**What you need to do**
Copy the listing below word for word, reproducing every line in full without any change.

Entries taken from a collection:
»»
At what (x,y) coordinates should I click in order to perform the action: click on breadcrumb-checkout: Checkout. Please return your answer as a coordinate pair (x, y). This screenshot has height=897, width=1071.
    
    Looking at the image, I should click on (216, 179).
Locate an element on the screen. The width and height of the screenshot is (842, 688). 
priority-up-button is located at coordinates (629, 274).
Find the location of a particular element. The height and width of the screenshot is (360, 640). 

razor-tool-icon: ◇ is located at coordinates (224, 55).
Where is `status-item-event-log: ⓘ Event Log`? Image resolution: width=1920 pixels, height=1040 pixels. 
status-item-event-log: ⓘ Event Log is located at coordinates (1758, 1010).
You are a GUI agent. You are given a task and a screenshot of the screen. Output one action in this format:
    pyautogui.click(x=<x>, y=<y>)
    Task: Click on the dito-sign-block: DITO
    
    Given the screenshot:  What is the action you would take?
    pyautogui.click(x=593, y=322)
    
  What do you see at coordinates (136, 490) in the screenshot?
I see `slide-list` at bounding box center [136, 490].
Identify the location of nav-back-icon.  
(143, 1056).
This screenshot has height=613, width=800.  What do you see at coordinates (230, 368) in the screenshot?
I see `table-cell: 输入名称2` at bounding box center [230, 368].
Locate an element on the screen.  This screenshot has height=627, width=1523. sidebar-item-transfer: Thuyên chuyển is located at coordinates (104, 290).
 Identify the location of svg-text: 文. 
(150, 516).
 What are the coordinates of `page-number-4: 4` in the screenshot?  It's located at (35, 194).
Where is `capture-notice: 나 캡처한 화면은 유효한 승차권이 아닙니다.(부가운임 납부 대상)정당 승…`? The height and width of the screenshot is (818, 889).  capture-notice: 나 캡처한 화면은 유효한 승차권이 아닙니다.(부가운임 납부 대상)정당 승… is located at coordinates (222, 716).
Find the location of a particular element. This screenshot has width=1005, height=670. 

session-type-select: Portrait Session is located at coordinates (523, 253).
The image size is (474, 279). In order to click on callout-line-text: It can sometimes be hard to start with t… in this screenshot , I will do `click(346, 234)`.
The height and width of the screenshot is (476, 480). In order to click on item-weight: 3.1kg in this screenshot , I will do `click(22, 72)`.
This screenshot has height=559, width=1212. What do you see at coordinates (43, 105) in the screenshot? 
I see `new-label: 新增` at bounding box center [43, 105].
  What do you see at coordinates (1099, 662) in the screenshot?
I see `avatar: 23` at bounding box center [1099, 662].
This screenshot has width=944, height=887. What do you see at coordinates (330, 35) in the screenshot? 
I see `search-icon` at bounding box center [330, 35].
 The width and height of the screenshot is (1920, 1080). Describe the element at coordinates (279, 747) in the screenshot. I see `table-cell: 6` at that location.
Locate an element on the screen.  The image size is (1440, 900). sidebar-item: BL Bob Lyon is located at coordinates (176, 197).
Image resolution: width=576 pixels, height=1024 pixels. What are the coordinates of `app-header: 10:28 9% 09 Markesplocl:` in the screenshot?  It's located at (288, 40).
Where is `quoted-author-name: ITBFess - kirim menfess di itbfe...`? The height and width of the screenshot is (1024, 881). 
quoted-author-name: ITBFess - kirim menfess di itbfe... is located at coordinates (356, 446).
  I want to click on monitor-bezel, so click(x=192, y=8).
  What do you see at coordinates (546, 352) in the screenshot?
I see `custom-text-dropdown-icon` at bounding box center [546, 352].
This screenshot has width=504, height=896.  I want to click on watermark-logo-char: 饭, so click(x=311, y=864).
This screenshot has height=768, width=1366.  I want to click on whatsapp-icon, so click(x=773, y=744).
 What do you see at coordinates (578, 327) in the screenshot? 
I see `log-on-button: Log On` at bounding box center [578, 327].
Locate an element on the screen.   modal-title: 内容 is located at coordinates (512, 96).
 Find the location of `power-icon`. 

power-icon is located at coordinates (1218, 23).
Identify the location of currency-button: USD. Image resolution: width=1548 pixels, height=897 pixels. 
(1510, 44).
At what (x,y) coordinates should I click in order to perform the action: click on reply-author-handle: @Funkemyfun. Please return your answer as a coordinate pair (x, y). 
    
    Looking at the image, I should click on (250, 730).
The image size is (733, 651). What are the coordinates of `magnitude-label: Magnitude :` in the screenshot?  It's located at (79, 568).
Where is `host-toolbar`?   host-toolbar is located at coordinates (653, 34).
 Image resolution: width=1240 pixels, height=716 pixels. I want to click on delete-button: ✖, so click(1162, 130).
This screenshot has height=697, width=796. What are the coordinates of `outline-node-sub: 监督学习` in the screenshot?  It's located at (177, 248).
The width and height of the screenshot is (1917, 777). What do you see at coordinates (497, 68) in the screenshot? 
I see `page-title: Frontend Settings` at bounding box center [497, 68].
««
**Answer box**
At what (x,y) coordinates should I click in order to perform the action: click on breadcrumb-checkout: Checkout. Please return your answer as a coordinate pair (x, y). This screenshot has height=897, width=1071.
    
    Looking at the image, I should click on (216, 179).
Locate an element on the screen. The width and height of the screenshot is (842, 688). 
priority-up-button is located at coordinates (629, 274).
Find the location of a particular element. The height and width of the screenshot is (360, 640). 

razor-tool-icon: ◇ is located at coordinates (224, 55).
Where is `status-item-event-log: ⓘ Event Log`? Image resolution: width=1920 pixels, height=1040 pixels. 
status-item-event-log: ⓘ Event Log is located at coordinates (1758, 1010).
You are a GUI agent. You are given a task and a screenshot of the screen. Output one action in this format:
    pyautogui.click(x=<x>, y=<y>)
    Task: Click on the dito-sign-block: DITO
    
    Given the screenshot:  What is the action you would take?
    pyautogui.click(x=593, y=322)
    
  What do you see at coordinates (136, 490) in the screenshot?
I see `slide-list` at bounding box center [136, 490].
Identify the location of nav-back-icon.  
(143, 1056).
This screenshot has height=613, width=800.  What do you see at coordinates (230, 368) in the screenshot?
I see `table-cell: 输入名称2` at bounding box center [230, 368].
Locate an element on the screen.  This screenshot has height=627, width=1523. sidebar-item-transfer: Thuyên chuyển is located at coordinates (104, 290).
 Identify the location of svg-text: 文. 
(150, 516).
 What are the coordinates of `page-number-4: 4` in the screenshot?  It's located at (35, 194).
Where is `capture-notice: 나 캡처한 화면은 유효한 승차권이 아닙니다.(부가운임 납부 대상)정당 승…`? The height and width of the screenshot is (818, 889).  capture-notice: 나 캡처한 화면은 유효한 승차권이 아닙니다.(부가운임 납부 대상)정당 승… is located at coordinates (222, 716).
Find the location of a particular element. This screenshot has width=1005, height=670. 

session-type-select: Portrait Session is located at coordinates (523, 253).
The image size is (474, 279). In order to click on callout-line-text: It can sometimes be hard to start with t… in this screenshot , I will do `click(346, 234)`.
The height and width of the screenshot is (476, 480). In order to click on item-weight: 3.1kg in this screenshot , I will do `click(22, 72)`.
This screenshot has height=559, width=1212. What do you see at coordinates (43, 105) in the screenshot? 
I see `new-label: 新增` at bounding box center [43, 105].
  What do you see at coordinates (1099, 662) in the screenshot?
I see `avatar: 23` at bounding box center [1099, 662].
This screenshot has width=944, height=887. What do you see at coordinates (330, 35) in the screenshot? 
I see `search-icon` at bounding box center [330, 35].
 The width and height of the screenshot is (1920, 1080). Describe the element at coordinates (279, 747) in the screenshot. I see `table-cell: 6` at that location.
Locate an element on the screen.  The image size is (1440, 900). sidebar-item: BL Bob Lyon is located at coordinates (176, 197).
Image resolution: width=576 pixels, height=1024 pixels. What are the coordinates of `app-header: 10:28 9% 09 Markesplocl:` in the screenshot?  It's located at (288, 40).
Where is `quoted-author-name: ITBFess - kirim menfess di itbfe...`? The height and width of the screenshot is (1024, 881). 
quoted-author-name: ITBFess - kirim menfess di itbfe... is located at coordinates (356, 446).
  I want to click on monitor-bezel, so click(x=192, y=8).
  What do you see at coordinates (546, 352) in the screenshot?
I see `custom-text-dropdown-icon` at bounding box center [546, 352].
This screenshot has width=504, height=896.  I want to click on watermark-logo-char: 饭, so click(x=311, y=864).
This screenshot has height=768, width=1366.  I want to click on whatsapp-icon, so click(x=773, y=744).
 What do you see at coordinates (578, 327) in the screenshot? 
I see `log-on-button: Log On` at bounding box center [578, 327].
Locate an element on the screen.   modal-title: 内容 is located at coordinates (512, 96).
 Find the location of `power-icon`. 

power-icon is located at coordinates (1218, 23).
Identify the location of currency-button: USD. Image resolution: width=1548 pixels, height=897 pixels. 
(1510, 44).
At what (x,y) coordinates should I click in order to perform the action: click on reply-author-handle: @Funkemyfun. Please return your answer as a coordinate pair (x, y). 
    
    Looking at the image, I should click on (250, 730).
The image size is (733, 651). What are the coordinates of `magnitude-label: Magnitude :` in the screenshot?  It's located at (79, 568).
Where is `host-toolbar`?   host-toolbar is located at coordinates (653, 34).
 Image resolution: width=1240 pixels, height=716 pixels. I want to click on delete-button: ✖, so click(1162, 130).
This screenshot has height=697, width=796. What are the coordinates of `outline-node-sub: 监督学习` in the screenshot?  It's located at (177, 248).
The width and height of the screenshot is (1917, 777). What do you see at coordinates (497, 68) in the screenshot? 
I see `page-title: Frontend Settings` at bounding box center [497, 68].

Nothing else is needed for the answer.